[The Blues Brothers]
When exactly did we stop thinking of children as being the natural outcome of sex, and turn them into commodities to be traded on the open market?
Part 1: ‘natural outcome’. I believe that this view changed with the invention, in the early twentieth century, of reliable methods of contraception (antecedent methods having been less than reliable), and was confirmed in the middle of that century following the general availability of highly reliable oral contraceptives.
Part 2: ‘commodities’. The use of children as commodities apparently greatly predates the use of artificial contraceptives of any kind. Mediaeval kings would exchange sons, to be brought up in one another’s courts, as hostages to treaties; the commercial aspects of the practice of apprenticeship, dating perhaps in its recognisable form from the Dark Ages, might be considered as relevant; and some sources suggest that in the Old Kingdom of classical Egypt it was an offence for a son to attempt to follow any trade other than that of his father.

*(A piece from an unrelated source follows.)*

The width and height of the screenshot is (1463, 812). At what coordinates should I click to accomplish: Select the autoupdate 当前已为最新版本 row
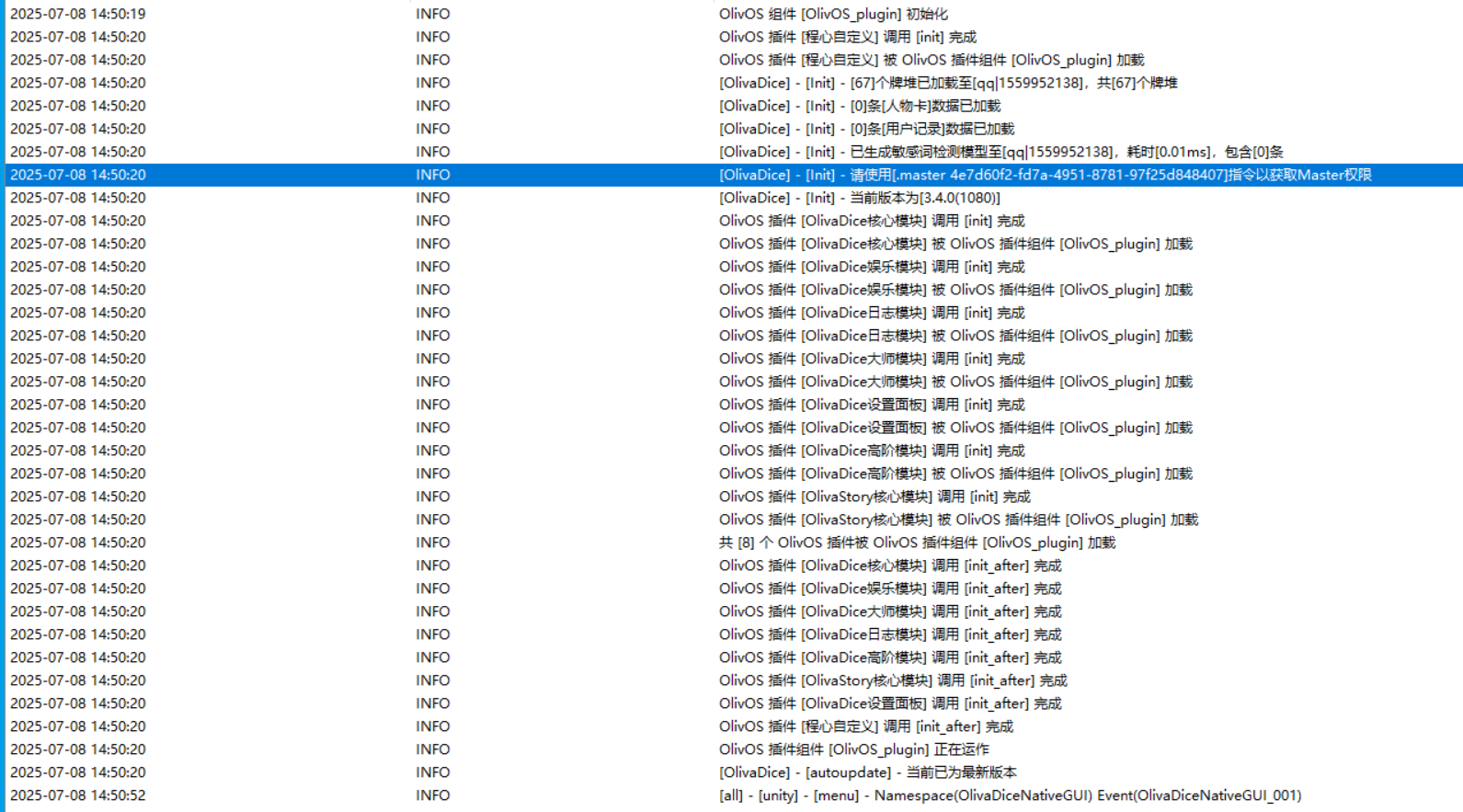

If anything, I am inclined to believe that the ability to have only as many children as one wants is likely to increase the perceived value of each child, which in turn has probably led to the overprotective attitude of many modern parents.
On the other hand we have baby-farming benefit claimants, like our former neighbours, who called their children (of whom they had as many as they possibly could) by numbers rather than names, and clearly regarded them quite cynically as nominal liabilities to be traded against increased benefits.

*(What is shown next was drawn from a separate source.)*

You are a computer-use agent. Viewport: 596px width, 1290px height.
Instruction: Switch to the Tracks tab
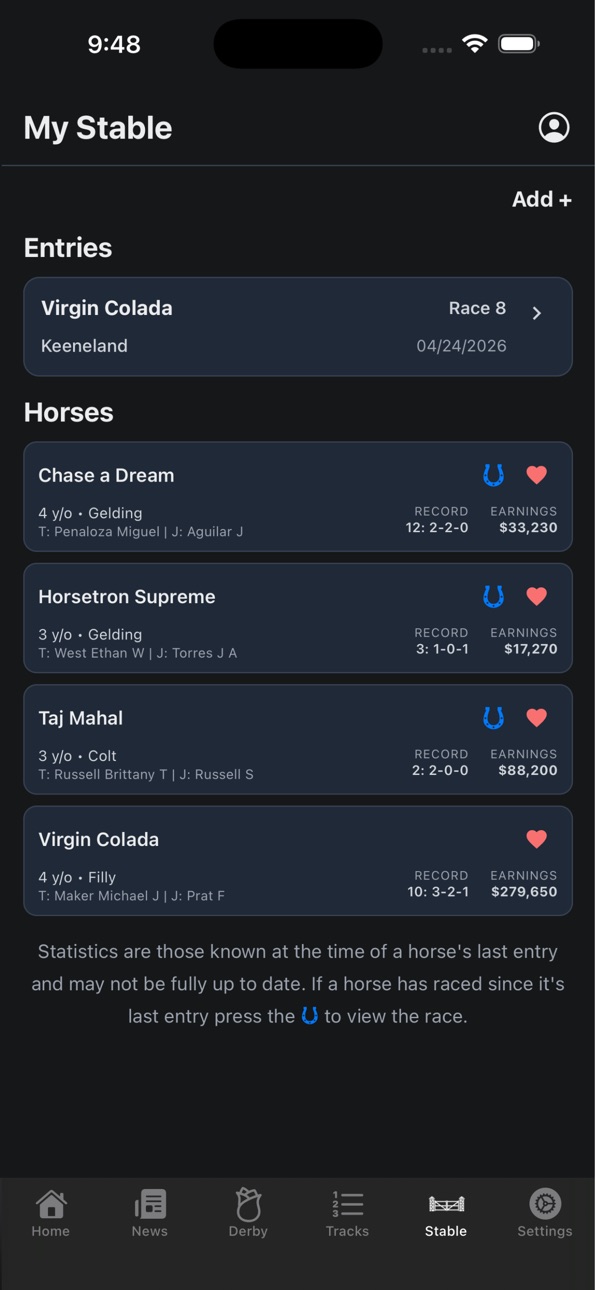click(x=347, y=1214)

There is, I think, quite possibly a causal relation between contraception and child-commercialism, but if there is then I would say that its sense is inverse with respect to that suggested by AR.
As we all know to our great cost in many different ways of paying, sex was invented in 1963.
Sex seems to have been something that is “had” by people on the Wireless Tele Vision or in the MSM, rather more frequently than one has had the pleasure of, oneself.
1963 was I believe when the pig Kenneth Tynan said “f***” on live broadcast Wireless Tele Vision; the Public Prints dined out on it for weeks.
Since sex was only invented in 1963, that must be why we have all these undesired children today, and it begs the question about how persons were generated beforehand.
None of the post-sex hominids can be over 45 years old or thereabouts (these will be the grandmothers and grandfathers as is natural.)
As Auberon Waugh would have said: “I am not suggesting that we should round up and shoot all people under 46, but….”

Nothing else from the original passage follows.